[start Records shown]

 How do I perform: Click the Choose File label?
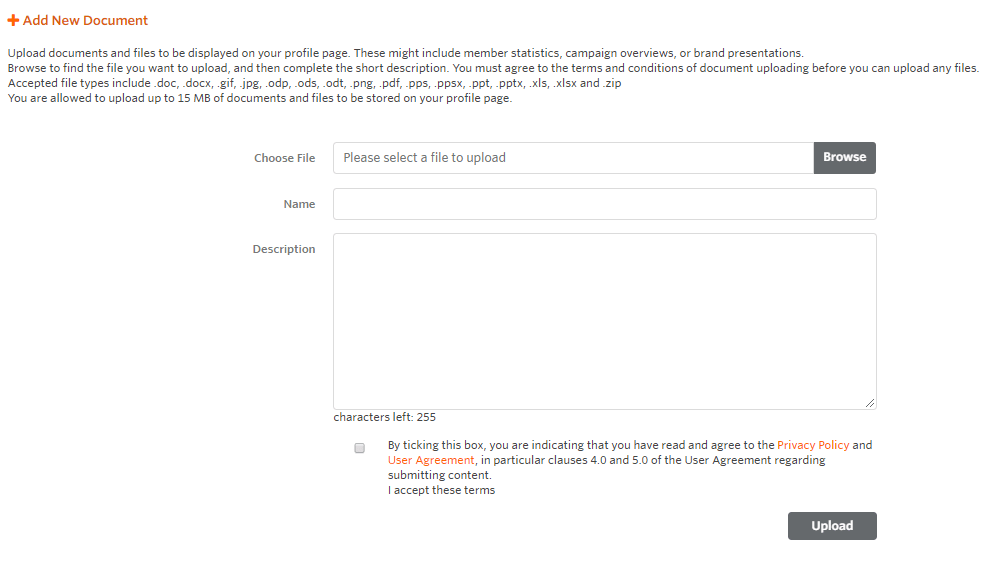284,158
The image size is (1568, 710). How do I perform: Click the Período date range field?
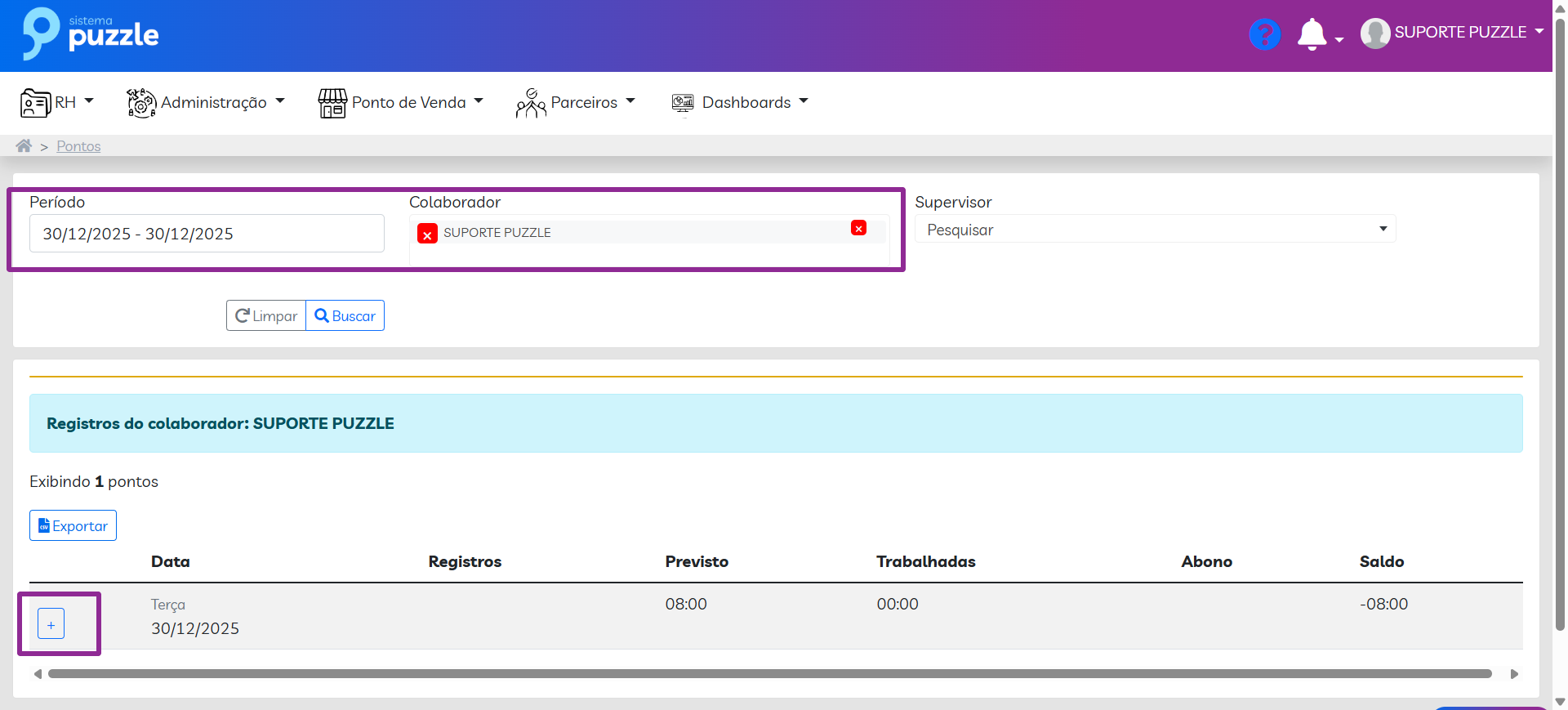(x=207, y=234)
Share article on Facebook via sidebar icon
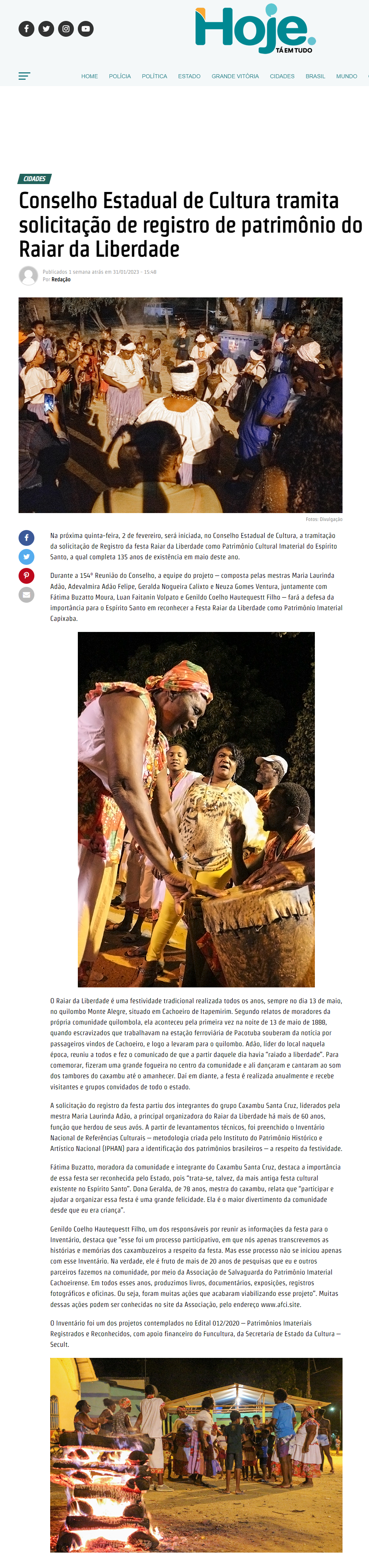 pos(26,538)
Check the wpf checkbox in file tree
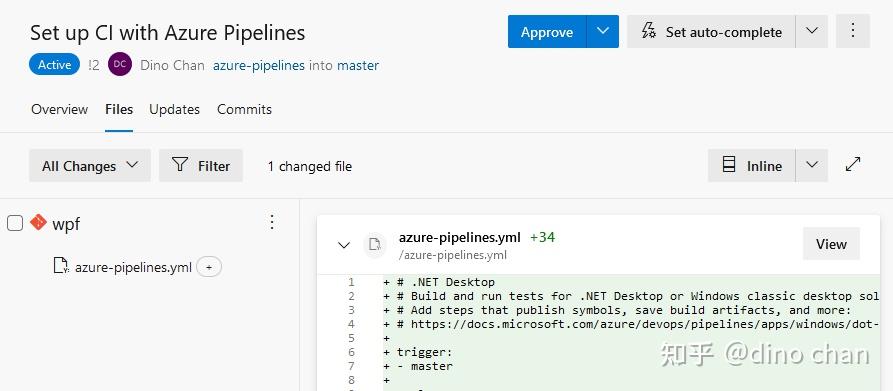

[end Records shown]

Exercise requirements ::
Please rewrite all the data above, requests included, and shift every coordinate in the answers by -140. Leave the pictures out.

Answer to the exercise ::
 How do I perform: Click the Choose File label?
144,18
The image size is (1568, 710). How do I perform: Click the Período date range field?
(x=67, y=94)
Share article on Facebook via sidebar icon
 pos(-114,398)
Check the wpf checkbox in file tree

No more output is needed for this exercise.